German operatic contralto

Ursula Boese (27 July 1928 – 25 October 2016) was a German operatic contralto. A member of the Hamburg State Opera from 1960 to 1993, she pursued an international career. She appeared as Stravinsky's Iocaste at the San Francisco Opera in the presence of the composer, as Wagner's Fricka in Wieland Wagner's last production of the Ring Cycle at the Bayreuth Festival, and as Verdi's Ulrica alongside Luciano Pavarotti.

== Life ==
Born in Hamburg, Boese studied voice at the Musikhochschule Hamburg in her hometown, graduating with a diploma, and began as a concert singer during her studies.

In 1958, she appeared at the Bayreuth Festival for the first time, making her stage debut, as Floßhilde and the Second Norn in Der Ring des Nibelungen conducted by Hans Knappertsbusch. She sang several roles there, including Fricka in the Ring Cycle in 1965, staged by Wieland Wagner.
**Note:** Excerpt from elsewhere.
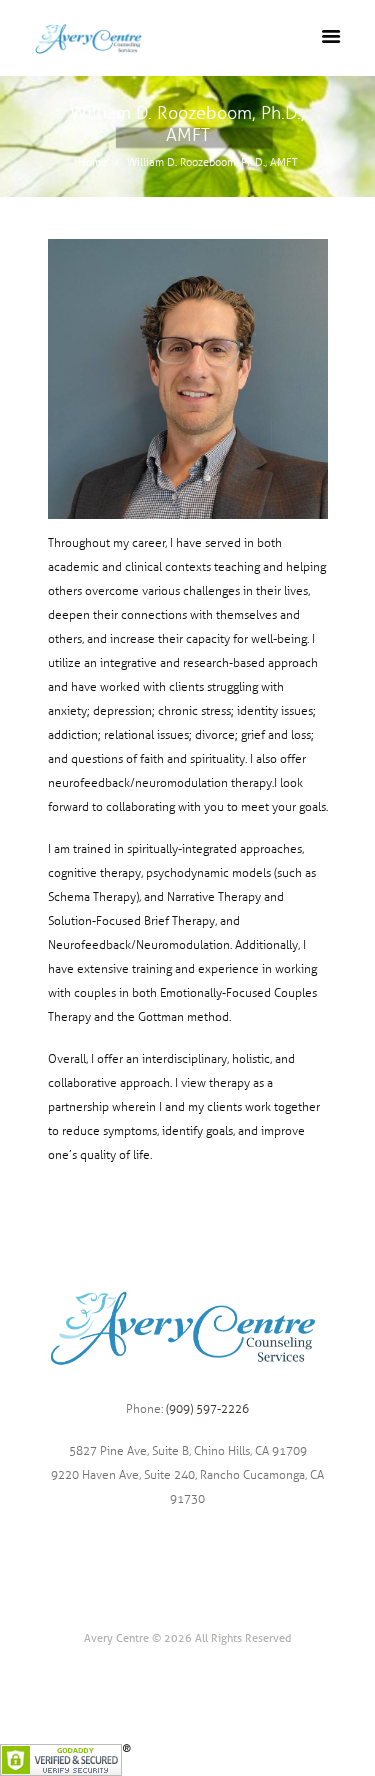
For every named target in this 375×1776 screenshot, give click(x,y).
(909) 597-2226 (207, 1409)
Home (92, 162)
She became a member of the Hamburg State Opera (HSO) in 1960, where she remained until her retirement in 1993. In 1968 she created the role of Miss Penelope Newkirk in the world premiere of Gian Carlo Menotti's Help, Help, the Globolinks! at the HSO. She was awarded the title Hamburgische Kammersängerin on 21 May 1969 by Rolf Liebermann.

She appeared at the Vienna State Opera, first in 1960 as the First Norn in Götterdämmerung, and in 1963 at La Scala in Milan as Iocaste in Stravinsky's Oedipus Rex. She also appeared as a guest at the Royal Opera House in London, in Rome, Venice, Turin, at the Teatro Colón in Buenos Aires, the Chicago Opera, the Liceu in Barcelona, and the Paris Opéra. She sang at the Edinburgh Festival and the Holland Festival. With the Hamburg ensemble, she appeared in Florence, the Metropolitan Opera in New York City, the Opéra de Montréal, the Mariinsky Theatre in Saint Petersburg, in Moscow and in Tokyo.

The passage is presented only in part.